Wise Livelihood Challenge

As my energy is returning, i am continuing my exploration into wise livelihood. Thich Nhat Hanh defined wise (or right) livelihood, which is a concept from the Buddhist eight-fold path, this way:

“To practice Right Livelihood (samyag ajiva), you have to find a way to earn your living without transgressing your ideals of love and compassion. The way you support yourself can be an expression of your deepest self, or it can be a source of suffering for you and others. [...] Our vocation can nourish our understanding and compassion, or erode them. We should be awake to the consequences, far and near, of the way we earn our living.” (The Heart of the Buddha’s Teaching, p. 113)

To me, this invites a systems analysis, which shows how challenging it can be to find a wise livelihood at least if we are not willing to compromise. The most striking compromise seems to be that we somehow remain attached to the current life-alienating systems. For example, as a life designer, i help people move closer to their visions – and yet i charge money for it, remaining stuck in the monetary system. We might sell green products, which means that we’re still selling stuff, often things people don’t really need. Just take a look at the ads in the Yoga Journal. No, i don’t think we’ll save the world if we wear special sandals or swallow certain supplements. I decided not to teach Nonviolent Communication for a living because we can use NVC and maintain the system, as the many trainers who teach NVC in corporate America attest. Window dressing, not the radical changes we need to move to a sustainable system. At bottom, to expand on what Derrick Jensen points out, any personal change needs to be grounded in political understanding so that it supports systemic change.

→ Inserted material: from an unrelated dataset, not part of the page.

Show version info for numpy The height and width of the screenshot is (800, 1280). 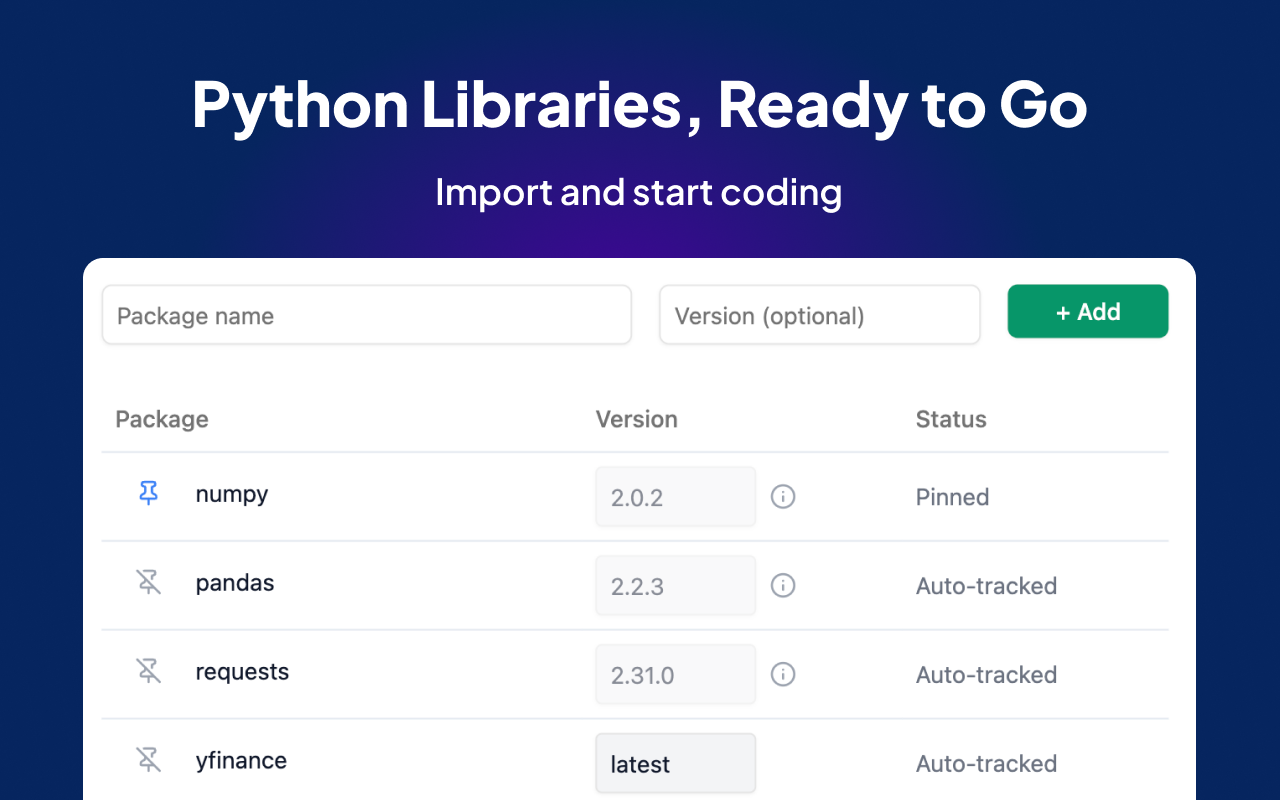click(783, 496)
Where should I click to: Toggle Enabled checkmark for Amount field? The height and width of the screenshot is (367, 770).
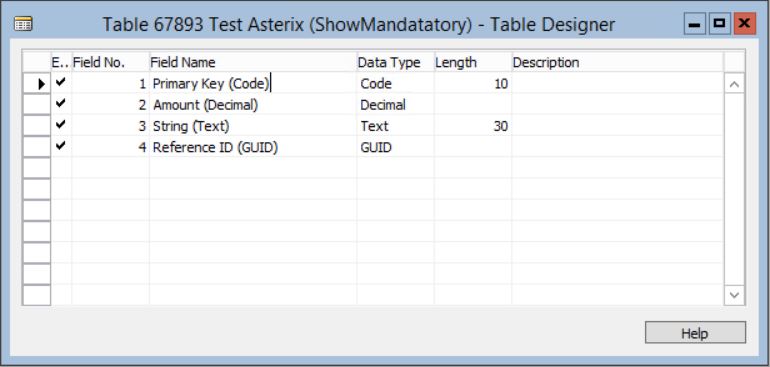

As i dismiss one option after another, i remain stuck. And, yes, it’s slowly and surely dawning that maybe i cannot live without compromises, including using a computer, for example, to type this. Still, i yearn for a way to live contributing to the fundamental changes i see as necessary. Just how i haven’t quite figured out yet. I am guessing, though, that it will require that i take more risks, make more fundamental changes in my own life, than i have been willing to do so far. And it might also require letting go of the idea that i have to make a living, that i have to earn money, to survive.